À l’école, je suis l’enseignante en plus, le poste « surnuméraire » nommé poste « engagement réussite ». Né d’une volonté de l’équipe enseignante, mon travail se situe autour de la parole. Beaucoup de mamans, quelques papas, s’attardent pour bavarder, parler d’eux. Les questions arrivent plus facilement dans cet espace qui est comme un interstice entre l’école et le monde du dehors. Le vendredi, un café est servi. Depuis la Covid, cet espace permet de garder le contact, de partager des questions face aux implicites de l’école ou d’ailleurs. On me sollicite, mais aussi on se parle. On se (re)connaît, on rompt la solitude… on cherche à ce que personne ne reste invisible.

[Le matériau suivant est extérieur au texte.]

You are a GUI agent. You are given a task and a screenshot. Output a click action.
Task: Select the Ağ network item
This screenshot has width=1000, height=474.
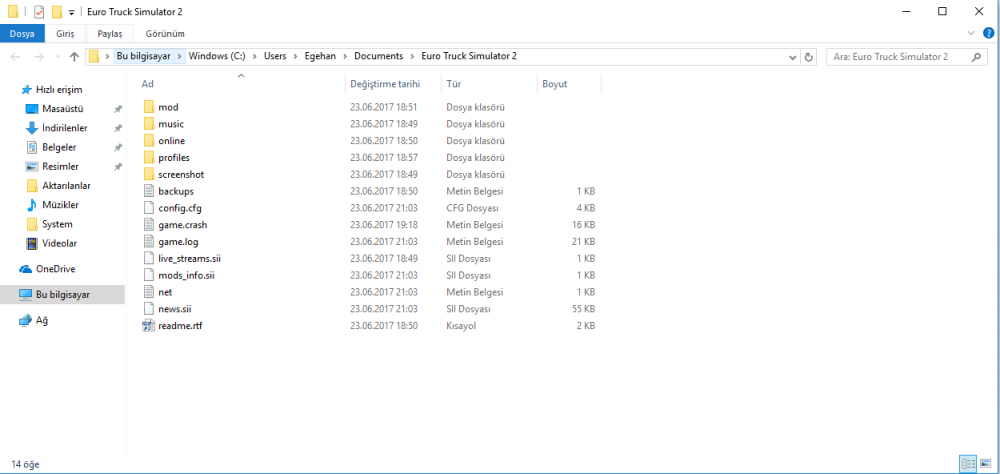42,321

Des récits de migrations émergent parfois, comme celui de Zula, maman Érythréenne. Pour Ana, sa fille aînée, l’entrée dans le langage est difficile. Petit à petit, nous tissons des liens. Un matin, elle me sollicite pour l’aider à faire les papiers de son fils. Zula a besoin de partir « au pays » faire le deuil de son père et de son frère avec sa famille. Elle confie qu’elle s’inquiète aussi beaucoup pour son autre frère qui est hospitalisé ici en service de psychiatrie. Elle me dit qu’il a « perdu la parole en traversant la mer ». Je comprends de son voyage migratoire qu’il a quitté le Soudan, est passé par la Libye avant de faire la traversée vers l’Italie. À son arrivée, il avait perdu la mémoire. Zula a pu aller le chercher, alors qu’elle attendait son deuxième enfant. Elle évoque ce moment avec beaucoup d’émotion. Depuis, son frère n’a plus envie de vivre, il est soigné à l’hôpital. Elle souffre de le savoir isolé et elle aussi se sent « enfermée » chez elle. Que pourrait-elle faire dans son pays pour son frère ? Zula est orthodoxe. Au pays, elle le ferait soigner par des prêtres, ici, elle souhaiterait qu’il puisse aller à Lourdes. Que son souhait puisse se réaliser ou non, évoquer cette idée ensemble semble déjà porteuse d’espoir pour elle. Zula redoute que son frère ne puisse pas revoir sa mère avant qu’elle ne meure. Pourtant, elle ne souhaite pas qu’il retourne au Soudan où il ne serait pas pris en charge. En parlant, nous imaginons comment faire venir leur maman pour le voir ici… Ensemble, nous pouvons y réfléchir.
En attendant, elle a obtenu les papiers nécessaires pour visiter sa famille avec ses enfants, elle part trois mois pour se ressourcer. Je lui dis l’importance d’en parler avec les enseignantes afin de lever les éventuels malentendus et préserver l’alliance.
Sans ces discussions au portail, nous n’aurions pas pu partager son histoire. La position transculturelle dans nos échanges nous met chacune sur un pied d’égalité et nous invite à faire le voyage d’une culture à l’autre, sans jugement. Dans cet espace de transition, nous tissons des liens en échangeant simplement sur nos manières de faire. « Ensemble on peut imaginer les portes qui s’ouvrent alors que seule, elle me semblent toutes fermées » me dit-elle. Aujourd’hui les filles sont attendues à l’école, pour reprendre en confiance le chemin du quotidien. Elles sont ici chez elles… aussi.